Words by Audra Tracy
In the height of the 1960’s, The Doors took the L.A. lifestyle to new levels, experimenting with drinks, drugs, and even the dark arts. Suggestive songs brought media controversy, and their unpredictable live shows often made the local police blotter. Although the main source of mayhem – the inimitable Jim Morrison – checked out in 1971, Robby Krieger (guitar) and Ray Manzarek (organ) are still melting faces well into the 21st century.
Songs about whiskey and women never go out of style, especially in a classy place like New Jersey. So on November 1st, Red Bank opened its doors to what’s left of The Doors, and got quite a trip in return.
The set opened with ‘Roadhouse Blues’, but it was the interlude that followed during ‘Break on Through’ that found 72 year old Ray Manzarek freestyle rapping about the glories of marijuana and LSD. He warned of the dangers of ‘white stuff’ and speed, and instead encouraged his fans to ‘Be psychedelic!’

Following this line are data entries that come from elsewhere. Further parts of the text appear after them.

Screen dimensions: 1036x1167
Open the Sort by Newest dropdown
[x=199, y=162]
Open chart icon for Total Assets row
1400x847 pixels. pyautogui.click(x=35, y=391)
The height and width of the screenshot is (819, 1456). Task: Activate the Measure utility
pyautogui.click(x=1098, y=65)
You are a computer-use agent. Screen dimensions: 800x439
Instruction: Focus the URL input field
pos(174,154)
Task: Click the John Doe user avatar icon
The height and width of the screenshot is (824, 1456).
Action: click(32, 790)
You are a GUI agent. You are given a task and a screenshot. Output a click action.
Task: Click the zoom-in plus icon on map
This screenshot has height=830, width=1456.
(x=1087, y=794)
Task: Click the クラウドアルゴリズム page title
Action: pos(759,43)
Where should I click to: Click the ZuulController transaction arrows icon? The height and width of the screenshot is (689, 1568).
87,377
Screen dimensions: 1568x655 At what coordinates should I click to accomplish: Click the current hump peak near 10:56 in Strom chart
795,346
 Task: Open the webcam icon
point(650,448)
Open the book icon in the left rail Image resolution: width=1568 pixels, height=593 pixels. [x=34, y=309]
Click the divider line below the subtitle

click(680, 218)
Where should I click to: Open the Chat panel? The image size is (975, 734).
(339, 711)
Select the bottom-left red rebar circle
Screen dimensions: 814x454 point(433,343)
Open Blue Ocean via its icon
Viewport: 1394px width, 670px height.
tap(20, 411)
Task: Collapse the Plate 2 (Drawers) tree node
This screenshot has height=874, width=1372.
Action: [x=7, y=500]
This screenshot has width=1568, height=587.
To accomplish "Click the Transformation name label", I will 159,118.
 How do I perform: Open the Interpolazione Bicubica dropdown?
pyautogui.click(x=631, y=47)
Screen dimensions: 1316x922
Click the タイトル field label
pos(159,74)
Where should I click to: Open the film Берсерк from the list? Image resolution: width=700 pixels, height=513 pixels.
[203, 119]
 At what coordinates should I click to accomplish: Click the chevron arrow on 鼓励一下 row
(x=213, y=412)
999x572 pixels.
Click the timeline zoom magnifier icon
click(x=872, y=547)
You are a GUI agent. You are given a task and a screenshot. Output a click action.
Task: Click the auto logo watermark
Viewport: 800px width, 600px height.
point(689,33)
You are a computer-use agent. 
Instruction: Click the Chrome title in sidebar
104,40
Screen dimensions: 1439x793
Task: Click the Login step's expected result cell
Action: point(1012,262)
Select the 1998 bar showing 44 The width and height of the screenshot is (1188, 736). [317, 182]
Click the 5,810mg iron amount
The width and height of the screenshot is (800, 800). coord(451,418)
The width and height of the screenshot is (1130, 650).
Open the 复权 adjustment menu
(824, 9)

‘When The Music’s Over’ was dedicated to Mr. Mojo Risin himself, with Manzarek noting ‘may he rest in Paris’. Wickedly waving his arm over the keyboard as if it were a cauldron, Ray seemed to be conjuring the spirit of the lost poet as Morrison’s hypnotic words ‘we want the world and we want it…now!’ echoed through the theater.
Typically, when a band carries on after losing such an iconic front man, the potential for a cheesy tribute show rises exponentially. Thankfully Ray & Robby found Dave Brock, a man who kinda looks like Jim, definitely sounds like Jim, but is obviously not trying to be Jim. It’s a fine line to balance, and Brock does so humbly, especially during the encore sing-a-long ‘People are Strange’.
If we learned anything from Ray & Robby’s performance at Count Basie Theatre, it’s that the flower children who once swayed and spun around during the band’s heyday are now very tired, and they would prefer to enjoy their rock n roll from a soft, comfy chair. On several occasions Manzarek called out his crowd for their lack of energy, but by the ‘Light My Fire’ finale everyone was on their feet, and even a roadie was seen shaking a tambourine on stage.
Leave it to Ray & Robby to remind us that you’re never too old to rock the hell out. We love ’em madly for it.